SUPPLIED PASSAGE

Click Here to Read Part 1: Crash Course in SaaS App Web Performance Part #1: Monitoring Trending Data
In part #1, we covered the basics of collecting and analyzing trending data for the performance of SaaS applications. This involves setting up monitors for several pages within your SaaS app. The monitors collect data by regularly visiting the page as a logged-in user, with a variety of real browsers, connectivity types, and geographic locations. We looked at trending charts that show performance data over time for each page, segmented by time frame and by the variables we chose to monitor.
We noticed some basic themes from the data in part #1, which monitored pages in the GoToMeeting application. Some pages were consistent in performance, while others had peaks and valleys. Some pages underwent changes in performance that lasted for hours or days before things went back to the baseline.
Knowing that these patterns occur is one thing; finding the causes behind them is another. To find out what’s going on inside your SaaS app to cause these patterns, you’ll need to look into individual samples.
Become familiar with the baseline
Before looking into performance outliers, it’s best to familiarize yourself with what “optimal” performance looks like. Choose a handful of samples from a page that shows fairly consistent performance, and perhaps a few of the faster samples from a more volatile page.
For each sample you choose to view, find the waterfall chart and other key data. In the waterfall chart, take note of what assets take the longest to download, and what types of assets (be they JavaScript, images, etc.) take longer than others generally. Look out for third-party assets that involve a lot of repetitive assets. Note the “time to last byte” (the very first line in the waterfall chart, barring any 301 redirects), which represents the delivery of the HTML file.

DATASET EXCERPT

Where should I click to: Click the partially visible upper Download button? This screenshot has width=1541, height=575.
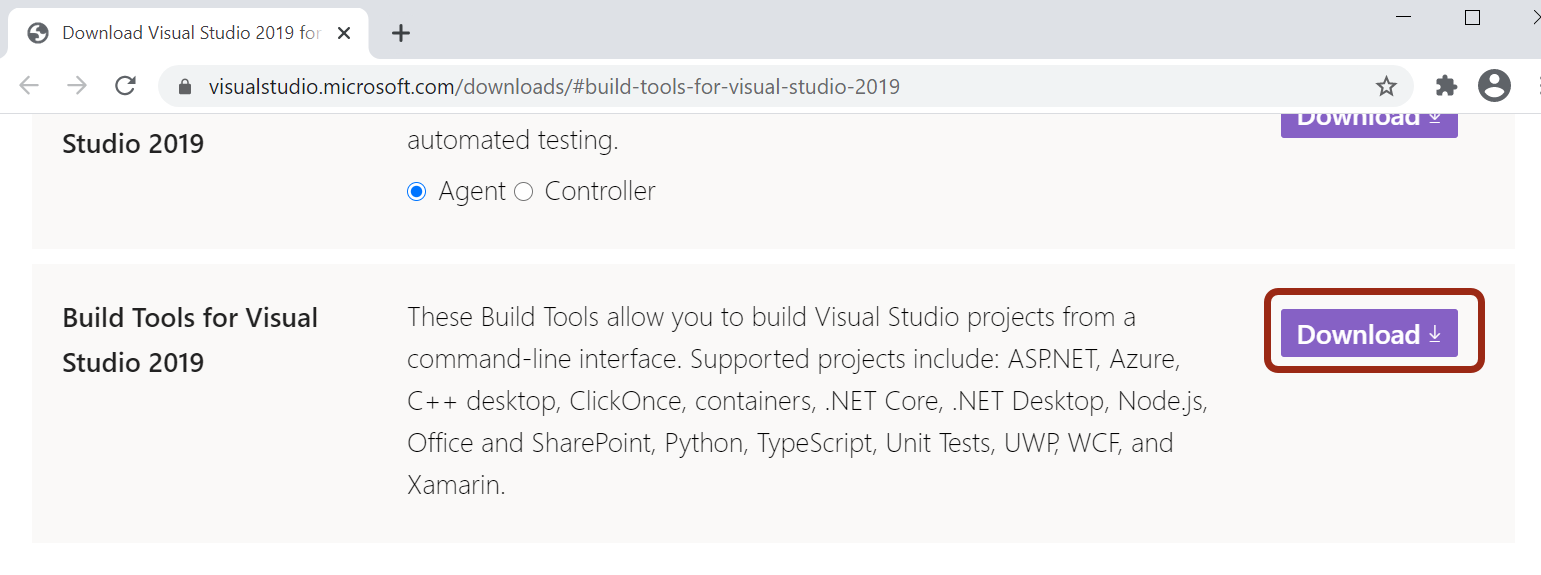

SET EXERCISE 1
Translate this sentence from the SaaS performance article into Spanish: "Knowing that these patterns occur is one thing; finding the causes behind them is another."
SET EXERCISE 2
In the SaaS performance article, what does the "time to last byte" represent?
SET EXERCISE 3
Carry on the SaaS performance article after its last sentence, keeping its technical voice.

REPLY 1
Saber que estos patrones ocurren es una cosa; encontrar las causas que hay detrás de ellos es otra.

REPLY 2
It represents the delivery of the HTML file.

REPLY 3
Keep in mind these are the “good” samples. You’re looking at your site at its best.
Now head for the problem areas
Choose samples from sudden spikes in load time, and samples from the generally slower pages.
First, look at the basic information about these “bad” samples:
- Do the samples come from certain locations?
- Do they come at a certain time of day or week?
- Do they correlate with times when your site is receiving the most traffic?
Next, check out the waterfall charts.
- Is one bad asset dragging the whole page down?
- Is there a sequence of assets that are uniformly slower?
- Is an asset served by a third-party domain blocking sequential requests from coming through?
- (read more about how to read a waterfall in our eBook, How to Find 10 Performance Problems in 10 Seconds)
Your findings may not reveal explicit patterns right away. Performance problems might crop up once and never again. This can make the process frustrating, especially for complex applications with many moving parts. But continuing to review samples and make notes of the performance issues will eventually net out the truly problematic assets.
Let’s look at some examples
These are examples that show how following the guidelines laid out above can yield crucial information on bottlenecks in SaaS performance. The best part: this analysis takes just a few minutes once monitors have been set up.
Example 1
This trending graph shows hourly averages for the performance of the “Meeting History” page of the GoToMeeting app, segmented by individual test locations (Miami, San Francisco, Berlin, Singapore). Singapore clearly has the worst performance, while San Francisco has the best. Not only is Singapore by far the slowest, it’s also the least consistent.
This waterfall chart is from one of the San Francisco samples. Note that delivery of the HTML file (the first green line) is one of the longer processes in the download, which would normally be a red flag when looking at a waterfall chart. Slow delivery is bad.
In this case, however, it’s actually more of a comment on how simple and unadorned the page is than how bad the delivery is. Outside of the SaaS world, typical web pages have tons of images and scripts that drag performance down, dwarfing delivery and their contribution to the overall page load time. The fact that a speedy 500-millisecond delivery (top 30% of all sites) is a relatively big deal in the waterfall means this page is slim and trim in terms of content.
In all, the total page load time is less than 1 second. For a typical web page, a sub-1 second is a pipe dream. That’s Google-level performance. But for a spartan page within a SaaS app, ridiculously fast load time really ought to be the norm.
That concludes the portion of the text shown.